Nothing more is wanted than an exact repeat of the data below.

◆ ◆ ◆

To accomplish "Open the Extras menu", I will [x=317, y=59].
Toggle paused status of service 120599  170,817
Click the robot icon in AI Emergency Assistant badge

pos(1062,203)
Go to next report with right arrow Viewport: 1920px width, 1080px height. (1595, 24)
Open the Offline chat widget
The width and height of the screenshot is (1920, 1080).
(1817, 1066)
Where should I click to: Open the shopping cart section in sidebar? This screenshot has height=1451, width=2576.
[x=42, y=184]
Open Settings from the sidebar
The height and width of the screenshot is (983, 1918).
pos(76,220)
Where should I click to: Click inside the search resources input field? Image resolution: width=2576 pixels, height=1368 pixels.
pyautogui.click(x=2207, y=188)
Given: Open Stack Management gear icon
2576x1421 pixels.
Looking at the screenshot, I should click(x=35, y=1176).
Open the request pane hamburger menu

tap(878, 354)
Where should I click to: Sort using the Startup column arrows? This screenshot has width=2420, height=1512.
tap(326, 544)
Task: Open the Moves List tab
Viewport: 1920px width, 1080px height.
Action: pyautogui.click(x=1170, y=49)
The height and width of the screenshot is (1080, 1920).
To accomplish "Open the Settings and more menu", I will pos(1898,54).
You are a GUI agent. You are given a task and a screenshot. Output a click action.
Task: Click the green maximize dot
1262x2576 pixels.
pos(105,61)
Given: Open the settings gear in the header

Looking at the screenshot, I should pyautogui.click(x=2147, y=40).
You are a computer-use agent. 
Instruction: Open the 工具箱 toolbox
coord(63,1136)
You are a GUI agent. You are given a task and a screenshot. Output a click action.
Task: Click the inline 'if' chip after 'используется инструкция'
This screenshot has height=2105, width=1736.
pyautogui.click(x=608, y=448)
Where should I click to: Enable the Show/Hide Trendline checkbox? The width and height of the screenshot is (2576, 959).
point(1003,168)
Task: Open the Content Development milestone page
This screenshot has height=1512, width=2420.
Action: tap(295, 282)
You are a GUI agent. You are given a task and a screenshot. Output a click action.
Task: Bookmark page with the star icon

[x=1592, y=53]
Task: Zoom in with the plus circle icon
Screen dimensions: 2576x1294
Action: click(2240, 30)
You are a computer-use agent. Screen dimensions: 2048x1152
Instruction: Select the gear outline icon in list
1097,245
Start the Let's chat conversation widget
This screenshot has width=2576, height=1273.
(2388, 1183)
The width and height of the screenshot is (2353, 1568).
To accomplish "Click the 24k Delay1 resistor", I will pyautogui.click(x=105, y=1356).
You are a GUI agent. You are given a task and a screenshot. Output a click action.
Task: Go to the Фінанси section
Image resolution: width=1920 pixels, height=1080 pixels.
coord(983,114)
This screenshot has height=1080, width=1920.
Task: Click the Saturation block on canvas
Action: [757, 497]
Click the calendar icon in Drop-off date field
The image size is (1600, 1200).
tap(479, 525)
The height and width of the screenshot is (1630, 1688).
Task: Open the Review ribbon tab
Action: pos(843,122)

◆ ◆ ◆

Solution to the exercise:
To accomplish "Open the Extras menu", I will [x=317, y=59].
Toggle paused status of service 120599  170,817
Click the robot icon in AI Emergency Assistant badge

pos(1062,203)
Go to next report with right arrow Viewport: 1920px width, 1080px height. (1595, 24)
Open the Offline chat widget
The width and height of the screenshot is (1920, 1080).
(1817, 1066)
Where should I click to: Open the shopping cart section in sidebar? This screenshot has height=1451, width=2576.
[x=42, y=184]
Open Settings from the sidebar
The height and width of the screenshot is (983, 1918).
pos(76,220)
Where should I click to: Click inside the search resources input field? Image resolution: width=2576 pixels, height=1368 pixels.
pyautogui.click(x=2207, y=188)
Given: Open Stack Management gear icon
2576x1421 pixels.
Looking at the screenshot, I should click(x=35, y=1176).
Open the request pane hamburger menu

tap(878, 354)
Where should I click to: Sort using the Startup column arrows? This screenshot has width=2420, height=1512.
tap(326, 544)
Task: Open the Moves List tab
Viewport: 1920px width, 1080px height.
Action: pyautogui.click(x=1170, y=49)
The height and width of the screenshot is (1080, 1920).
To accomplish "Open the Settings and more menu", I will pos(1898,54).
You are a GUI agent. You are given a task and a screenshot. Output a click action.
Task: Click the green maximize dot
1262x2576 pixels.
pos(105,61)
Given: Open the settings gear in the header

Looking at the screenshot, I should pyautogui.click(x=2147, y=40).
You are a computer-use agent. 
Instruction: Open the 工具箱 toolbox
coord(63,1136)
You are a GUI agent. You are given a task and a screenshot. Output a click action.
Task: Click the inline 'if' chip after 'используется инструкция'
This screenshot has height=2105, width=1736.
pyautogui.click(x=608, y=448)
Where should I click to: Enable the Show/Hide Trendline checkbox? The width and height of the screenshot is (2576, 959).
point(1003,168)
Task: Open the Content Development milestone page
This screenshot has height=1512, width=2420.
Action: tap(295, 282)
You are a GUI agent. You are given a task and a screenshot. Output a click action.
Task: Bookmark page with the star icon

[x=1592, y=53]
Task: Zoom in with the plus circle icon
Screen dimensions: 2576x1294
Action: click(2240, 30)
You are a computer-use agent. Screen dimensions: 2048x1152
Instruction: Select the gear outline icon in list
1097,245
Start the Let's chat conversation widget
This screenshot has width=2576, height=1273.
(2388, 1183)
The width and height of the screenshot is (2353, 1568).
To accomplish "Click the 24k Delay1 resistor", I will pyautogui.click(x=105, y=1356).
You are a GUI agent. You are given a task and a screenshot. Output a click action.
Task: Go to the Фінанси section
Image resolution: width=1920 pixels, height=1080 pixels.
coord(983,114)
This screenshot has height=1080, width=1920.
Task: Click the Saturation block on canvas
Action: [757, 497]
Click the calendar icon in Drop-off date field
The image size is (1600, 1200).
tap(479, 525)
The height and width of the screenshot is (1630, 1688).
Task: Open the Review ribbon tab
Action: pos(843,122)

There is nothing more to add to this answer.